*Text to read*
** start **

Is there an emoticon for eye rolling?

I think HCB would scoff.

I prefer the eye roll, myself.
 
A man with an intuitive grasp of composition and timing.

Who hated darkroom work and never did his own printing once he could afford for someone else to do it from him.

I've seen an exhibition of his work at the High Museum here in Atlanta. It's everything it's reputed to be. But I would be shocked if he were alive and working today if he would be shooting film, with his disdain for process. His style was perfectly suited to digital. That's not bad either, but another way of saying, "as great as he was at what he did, and he WAS, I have no desire to be or emulate him as I don't desire to do the same things."
 
Who hated darkroom work and never did his own printing once he could afford for someone else to do it from him.

I've seen an exhibition of his work at the High Museum here in Atlanta. It's everything it's reputed to be. But I would be shocked if he were alive and working today if he would be shooting film, with his disdain for process. His style was perfectly suited to digital. That's not bad either, but another way of saying, "as great as he was at what he did, and he WAS, I have no desire to be or emulate him as I don't desire to do the same things."

Choosing to print full frame does not necessarily mean you're emulating HCB. Is every Leica owner also emulating? (I do not own or use a Leica camera).

I was instilled with the full-frame ideal when I learned photography. I didn't learn about HCB's work until several years afterward. I think all of our photographic ideals and methods are in large part formed by when, where and from whom we learned. Right down to how we agitate a tray or the temperature at which we develop.
 
i often times have no idea what is being framed / composed when i point a camera.
its an entropic memory box anyways and it really doesn't matter much to me if the image is perfectly composed.
there is no such thing as perfection anyways ...
the sooner one realizes perfect is non-existent the sooner one gets to making better photographs ...
 
Choosing to print full frame does not necessarily mean you're emulating HCB. Is every Leica owner also emulating? (I do not own or use a Leica camera).

I was instilled with the full-frame ideal when I learned photography. I didn't learn about HCB's work until several years afterward. I think all of our photographic ideals and methods are in large part formed by when, where and from whom we learned. Right down to how we agitate a tray or the temperature at which we develop.

** end **

*Entries supplied*
** start **

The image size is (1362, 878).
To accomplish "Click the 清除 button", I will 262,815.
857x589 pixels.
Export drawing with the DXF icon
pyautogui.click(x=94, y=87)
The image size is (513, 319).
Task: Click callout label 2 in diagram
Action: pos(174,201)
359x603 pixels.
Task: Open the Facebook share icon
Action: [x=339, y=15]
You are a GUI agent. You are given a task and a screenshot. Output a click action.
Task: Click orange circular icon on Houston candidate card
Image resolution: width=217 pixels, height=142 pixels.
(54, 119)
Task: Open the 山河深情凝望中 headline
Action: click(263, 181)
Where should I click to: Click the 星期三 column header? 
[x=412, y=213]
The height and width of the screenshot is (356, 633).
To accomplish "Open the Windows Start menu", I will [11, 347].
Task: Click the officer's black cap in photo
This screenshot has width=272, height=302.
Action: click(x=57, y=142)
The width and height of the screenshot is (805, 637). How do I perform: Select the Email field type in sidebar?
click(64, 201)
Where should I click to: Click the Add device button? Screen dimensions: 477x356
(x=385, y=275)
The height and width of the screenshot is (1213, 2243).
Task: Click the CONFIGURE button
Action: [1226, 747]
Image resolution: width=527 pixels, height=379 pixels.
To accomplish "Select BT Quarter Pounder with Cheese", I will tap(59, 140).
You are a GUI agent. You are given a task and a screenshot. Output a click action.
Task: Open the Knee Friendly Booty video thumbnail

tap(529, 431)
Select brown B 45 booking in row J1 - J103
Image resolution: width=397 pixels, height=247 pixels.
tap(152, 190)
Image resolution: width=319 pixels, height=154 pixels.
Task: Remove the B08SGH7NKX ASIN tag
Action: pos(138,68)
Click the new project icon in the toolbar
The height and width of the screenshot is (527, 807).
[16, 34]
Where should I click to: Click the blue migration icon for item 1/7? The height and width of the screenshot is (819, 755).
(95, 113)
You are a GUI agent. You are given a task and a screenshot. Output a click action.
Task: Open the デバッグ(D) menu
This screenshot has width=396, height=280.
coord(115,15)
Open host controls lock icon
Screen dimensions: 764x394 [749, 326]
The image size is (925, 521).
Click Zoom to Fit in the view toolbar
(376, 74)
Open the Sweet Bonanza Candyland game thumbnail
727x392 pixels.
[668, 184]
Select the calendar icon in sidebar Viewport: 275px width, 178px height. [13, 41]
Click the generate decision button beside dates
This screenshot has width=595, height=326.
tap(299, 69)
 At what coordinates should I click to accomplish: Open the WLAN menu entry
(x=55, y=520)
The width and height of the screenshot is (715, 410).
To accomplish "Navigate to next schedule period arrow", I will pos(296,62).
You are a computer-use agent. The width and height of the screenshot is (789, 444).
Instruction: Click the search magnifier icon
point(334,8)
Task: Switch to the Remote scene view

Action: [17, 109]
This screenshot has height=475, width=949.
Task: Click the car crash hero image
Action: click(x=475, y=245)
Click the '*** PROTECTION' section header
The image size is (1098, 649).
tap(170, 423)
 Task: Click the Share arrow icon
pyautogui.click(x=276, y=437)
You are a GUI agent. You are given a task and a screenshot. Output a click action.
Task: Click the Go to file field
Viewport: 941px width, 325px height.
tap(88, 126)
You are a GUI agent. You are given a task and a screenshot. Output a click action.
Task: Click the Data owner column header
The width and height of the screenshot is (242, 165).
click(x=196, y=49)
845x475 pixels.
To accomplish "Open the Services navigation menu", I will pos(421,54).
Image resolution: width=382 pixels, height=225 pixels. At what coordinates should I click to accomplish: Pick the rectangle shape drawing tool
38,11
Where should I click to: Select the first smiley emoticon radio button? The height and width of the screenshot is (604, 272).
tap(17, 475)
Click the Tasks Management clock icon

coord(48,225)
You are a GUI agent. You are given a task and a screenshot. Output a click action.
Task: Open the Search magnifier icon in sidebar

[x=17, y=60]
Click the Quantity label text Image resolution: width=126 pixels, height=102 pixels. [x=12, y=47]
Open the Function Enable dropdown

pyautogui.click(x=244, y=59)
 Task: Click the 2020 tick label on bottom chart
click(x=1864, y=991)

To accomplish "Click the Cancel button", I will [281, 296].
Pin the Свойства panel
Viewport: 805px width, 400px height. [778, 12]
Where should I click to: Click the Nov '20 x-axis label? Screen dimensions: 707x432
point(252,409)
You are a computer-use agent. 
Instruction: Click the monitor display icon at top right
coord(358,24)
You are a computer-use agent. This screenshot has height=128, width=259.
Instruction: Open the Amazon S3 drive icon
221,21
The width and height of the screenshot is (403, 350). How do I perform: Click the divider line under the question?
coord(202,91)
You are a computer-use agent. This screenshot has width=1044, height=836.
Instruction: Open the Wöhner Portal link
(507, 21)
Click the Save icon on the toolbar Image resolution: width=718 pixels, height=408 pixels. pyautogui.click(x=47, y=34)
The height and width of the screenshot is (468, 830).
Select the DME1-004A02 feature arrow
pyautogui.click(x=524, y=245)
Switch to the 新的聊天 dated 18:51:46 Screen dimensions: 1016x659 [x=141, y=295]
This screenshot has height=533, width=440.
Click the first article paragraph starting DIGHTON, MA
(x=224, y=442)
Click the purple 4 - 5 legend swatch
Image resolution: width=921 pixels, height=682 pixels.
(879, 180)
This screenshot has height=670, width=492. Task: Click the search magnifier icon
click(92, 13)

** end **

*Directions*
A: According to the forum text, which factors largely form our photographic ideals and methods?
B: Which lines in the rows contain the string "pyautogui"? Pull out each of them.

*The replies*
A: When we learned, where we learned, and from whom we learned.

B:
pyautogui.click(x=94, y=87)
pyautogui.click(x=276, y=437)
pyautogui.click(x=244, y=59)
Click the Save icon on the toolbar Image resolution: width=718 pixels, height=408 pixels. pyautogui.click(x=47, y=34)
pyautogui.click(x=524, y=245)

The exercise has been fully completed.